失敗しても支持される「吉村洋文」とは何者だったのか「敵多き普通の男の苦悩」
結果は出ているのか
側近の大阪維新の会幹部の横山英幸(取材当時は府議、現在の大阪市長)は、2020年からの3年間、すなわち新型コロナ禍に直面して以降、吉村が「大阪の医療を(20年の)ニューヨークのような状況にしてはいけない」と、知事室で繰り返し語る姿を何度も目にしてきた。大阪の感染状況は何度も急速に悪化し、府が描いたシミュレーション、それも最悪の想定に沿って重症患者数は膨れ上がった。通常の医療体制は完全に崩壊した。途中からブレーンを刷新し、インターネットやメディア上で強い発信力を持った忽那賢志(感染症専門医、大阪大学教授)らを迎え入れても何回も危機に見舞われた。 障害者施設が実質的に病院化し、施設内のアウトブレイクに職員らが必死に対応する事態が各所で相次ぐ。「大阪の新型コロナの死者数は多い」ことは確かな事実で、多くの批判の声が上がった。 最初期の流行時には会見の中で唐突に、新型コロナウイルスの感染拡大防止策として、イソジンをはじめとするポビドンヨードを含むうがい薬を推奨した。ところが医学的根拠が薄弱だと多くの批判にさらされた。当時の会見映像はSNS上に転がっている。私権の制限に慎重だったはずの吉村が途中から「社会不安、社会危機を解消するため、個人の自由を大きく制限することがあると、国会の場で決定していくことが重要だ」と踏み込んだが、そこでも批判が巻き起こった。 それ以外にも失敗はある。 コロナ対策以外にも目を向けてみよう。維新の目玉政策である「大阪都構想」への賛否を問うた2度目の住民投票に吉村を前面に押し出す形で踏み切ったが、圧倒的優位という事前の予測を覆され、結果的に反対派の逆転を許した。都構想敗北は、維新という政党のアイデンティティーを揺るがすような危機ですらある。

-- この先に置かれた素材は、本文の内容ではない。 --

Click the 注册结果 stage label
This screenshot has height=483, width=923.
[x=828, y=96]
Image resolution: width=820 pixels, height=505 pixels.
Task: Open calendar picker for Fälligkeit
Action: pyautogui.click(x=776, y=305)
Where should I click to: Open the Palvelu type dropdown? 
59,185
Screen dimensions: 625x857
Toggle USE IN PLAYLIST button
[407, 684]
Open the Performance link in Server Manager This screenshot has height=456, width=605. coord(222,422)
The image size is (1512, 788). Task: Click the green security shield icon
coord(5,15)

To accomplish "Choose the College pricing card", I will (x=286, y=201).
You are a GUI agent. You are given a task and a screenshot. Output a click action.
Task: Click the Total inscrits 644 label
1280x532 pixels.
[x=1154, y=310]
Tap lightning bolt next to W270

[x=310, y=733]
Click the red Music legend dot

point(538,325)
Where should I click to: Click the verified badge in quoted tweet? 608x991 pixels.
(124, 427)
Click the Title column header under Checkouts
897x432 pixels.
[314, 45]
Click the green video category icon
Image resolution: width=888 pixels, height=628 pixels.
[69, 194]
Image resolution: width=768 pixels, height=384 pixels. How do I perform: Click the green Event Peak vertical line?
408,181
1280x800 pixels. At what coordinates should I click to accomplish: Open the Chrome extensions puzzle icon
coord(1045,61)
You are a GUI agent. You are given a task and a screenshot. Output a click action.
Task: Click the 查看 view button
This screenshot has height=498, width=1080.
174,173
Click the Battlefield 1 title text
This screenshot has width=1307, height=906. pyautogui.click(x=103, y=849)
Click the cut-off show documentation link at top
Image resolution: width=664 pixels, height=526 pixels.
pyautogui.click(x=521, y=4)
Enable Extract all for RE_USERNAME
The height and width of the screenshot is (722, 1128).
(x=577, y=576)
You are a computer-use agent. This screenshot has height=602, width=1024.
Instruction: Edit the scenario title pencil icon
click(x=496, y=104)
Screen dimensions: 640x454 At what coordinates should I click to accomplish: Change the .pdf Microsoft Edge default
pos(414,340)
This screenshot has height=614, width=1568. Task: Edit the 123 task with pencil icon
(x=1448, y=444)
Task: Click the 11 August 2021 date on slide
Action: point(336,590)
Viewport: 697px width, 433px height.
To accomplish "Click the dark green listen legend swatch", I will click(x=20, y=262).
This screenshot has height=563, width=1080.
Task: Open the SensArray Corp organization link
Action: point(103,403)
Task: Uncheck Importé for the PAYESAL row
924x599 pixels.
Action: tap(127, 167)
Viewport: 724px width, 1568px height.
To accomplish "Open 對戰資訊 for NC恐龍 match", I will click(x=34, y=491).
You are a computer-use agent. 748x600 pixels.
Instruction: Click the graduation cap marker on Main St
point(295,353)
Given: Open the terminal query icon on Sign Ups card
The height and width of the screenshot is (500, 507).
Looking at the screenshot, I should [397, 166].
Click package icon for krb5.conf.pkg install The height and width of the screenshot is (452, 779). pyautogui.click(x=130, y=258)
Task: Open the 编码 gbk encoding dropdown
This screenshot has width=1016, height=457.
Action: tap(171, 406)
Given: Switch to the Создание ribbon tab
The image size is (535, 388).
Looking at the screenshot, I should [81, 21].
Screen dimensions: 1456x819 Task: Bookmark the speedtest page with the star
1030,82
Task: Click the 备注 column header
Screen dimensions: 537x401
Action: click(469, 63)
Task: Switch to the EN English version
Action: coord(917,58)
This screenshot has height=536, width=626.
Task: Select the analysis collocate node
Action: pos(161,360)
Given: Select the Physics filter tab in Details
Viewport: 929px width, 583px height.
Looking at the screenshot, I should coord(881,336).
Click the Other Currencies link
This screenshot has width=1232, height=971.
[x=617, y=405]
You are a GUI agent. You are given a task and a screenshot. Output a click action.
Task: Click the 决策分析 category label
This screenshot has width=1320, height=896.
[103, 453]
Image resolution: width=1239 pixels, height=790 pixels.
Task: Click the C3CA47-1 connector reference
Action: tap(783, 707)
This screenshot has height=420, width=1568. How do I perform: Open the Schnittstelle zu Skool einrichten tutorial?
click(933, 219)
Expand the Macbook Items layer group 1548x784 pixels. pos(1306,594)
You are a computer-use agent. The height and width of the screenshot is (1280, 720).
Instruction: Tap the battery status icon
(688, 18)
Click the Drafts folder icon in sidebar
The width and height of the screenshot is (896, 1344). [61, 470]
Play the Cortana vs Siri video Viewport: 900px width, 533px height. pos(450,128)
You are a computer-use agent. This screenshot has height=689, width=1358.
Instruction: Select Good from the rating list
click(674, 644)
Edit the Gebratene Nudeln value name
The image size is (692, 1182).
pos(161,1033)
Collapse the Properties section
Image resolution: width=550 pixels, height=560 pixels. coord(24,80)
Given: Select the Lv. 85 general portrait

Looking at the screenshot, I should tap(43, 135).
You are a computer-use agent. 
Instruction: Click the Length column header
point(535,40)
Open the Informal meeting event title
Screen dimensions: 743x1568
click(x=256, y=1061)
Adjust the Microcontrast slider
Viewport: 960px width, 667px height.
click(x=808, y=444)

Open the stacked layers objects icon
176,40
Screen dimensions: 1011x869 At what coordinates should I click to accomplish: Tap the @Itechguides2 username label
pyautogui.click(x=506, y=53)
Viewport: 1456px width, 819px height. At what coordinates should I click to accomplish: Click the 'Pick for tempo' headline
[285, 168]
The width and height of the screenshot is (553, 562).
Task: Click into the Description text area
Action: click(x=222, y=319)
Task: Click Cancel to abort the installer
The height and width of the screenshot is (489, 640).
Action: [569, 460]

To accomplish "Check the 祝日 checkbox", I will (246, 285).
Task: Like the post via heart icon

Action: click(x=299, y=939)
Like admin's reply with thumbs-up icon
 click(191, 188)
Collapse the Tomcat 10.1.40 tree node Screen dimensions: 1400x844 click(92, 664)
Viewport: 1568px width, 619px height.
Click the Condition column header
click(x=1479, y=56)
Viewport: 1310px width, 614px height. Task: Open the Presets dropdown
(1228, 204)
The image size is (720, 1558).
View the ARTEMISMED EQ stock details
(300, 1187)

しかも、新型コロナ流行の中で住民投票を強行したのだから、吉村への批判がもっと強まってもいいはずだ。 「失敗」についての吉村の言い分は、連日報道されてきたが、「政治は結果責任」という彼らも好む格言に従うならば、肝心なところで結果は残せていない。 それでも2020年12月末、朝日新聞の郵送による世論調査の結果によれば、依然として新型コロナ対応で最も評価の高い政治家として名が挙げられており、以降も少なくともリーダーとしての顔は保ち続けている。ちなみにこの調査で圧倒的に引き離されているとはいえ2位につけた東京都知事・小池百合子への期待感の乏しさに比べてみるといい。新型コロナ禍はその後も収まることはなく、幾度となく緊急事態宣言に追い込まれたが支持は揺らぐことはなかった。 まだ2期目を目指すかどうかは不透明という時期にあっても、府政を長く取材してきた在阪ベテラン記者は冷静に見ていた。 「大阪では野党の自民党、それに大阪では根強い人気がある辻元(清美)さんが先頭に立つ立憲、組織票のある共産も支持できるような統一候補を立てたとしても、吉村さんに選挙で勝つというのは並大抵のことではない。単に 期目だから強いというわけではなく、潜在的なニーズを掬い取っている。大阪府民は維新にされている、というのは東京や他地域の見方。選挙はそんなに単純なものではないし、大阪の有権者だけが騙されているという話に根拠はない」 かくして2023年の統一地方選を圧勝した吉村体制は2期目へと歩みを踏み出した。 維新と吉村が重なるという私の主張は2021年衆院選に続き、2022年参院選でも日本維新の会(維新)が議席数を大きく増やしたときの反応からわかる。衝撃的な安倍晋三元首相の銃撃事件が伝えられるまで、参院選の数少ない選挙の注目点だった。結果、維新は改選議席を12議席に倍増させ、参院で計21議席に乗せた。伸長を予測するニュースが流れるたびに、人々の反応は大きく三つに分かれていた。第1に伸長を歓迎する熱烈な支持層、第2に熱烈な反対層、第3に可視化されにくいが確実に存在している「積極的に支持もしないが、だからといって拒否もしていない」層である。まさに吉村の選挙戦とそっくりなのだ。 大阪以外のエリアから維新という政党は謎めいて見えることも同様だ。時に自民党に接近し、核兵器について自民以上にタカ派的な発言が飛び出したかと思えば、「改革」を旗印に掲げ、自民も立憲民主党も批判する。維新のキャッチフレーズ「身を切る改革」に賛同する人々の存在は分かりやすい。維新が推し進める大阪都構想、カジノの大阪誘致などもってのほかという批判に共鳴する人々もSNSで多数観察することができる。これらの支持、不支持層は可視化されやすく、主張を並べたとしても、それは吉村にしても、維新に対する感情レベルのぶつかり合いを記述するにすぎない。問いはこう変える必要がある。 すなわち、なぜ吉村は支持され、維新は伸びることになったのか? 「潜在的なニーズ」とは何か? 看板政策である都構想には反対しながらも、選挙では維新の吉村を支持する大阪の有権者の民意──。謎はふくらむばかりだが、強い賛意も反対も目を曇らせる。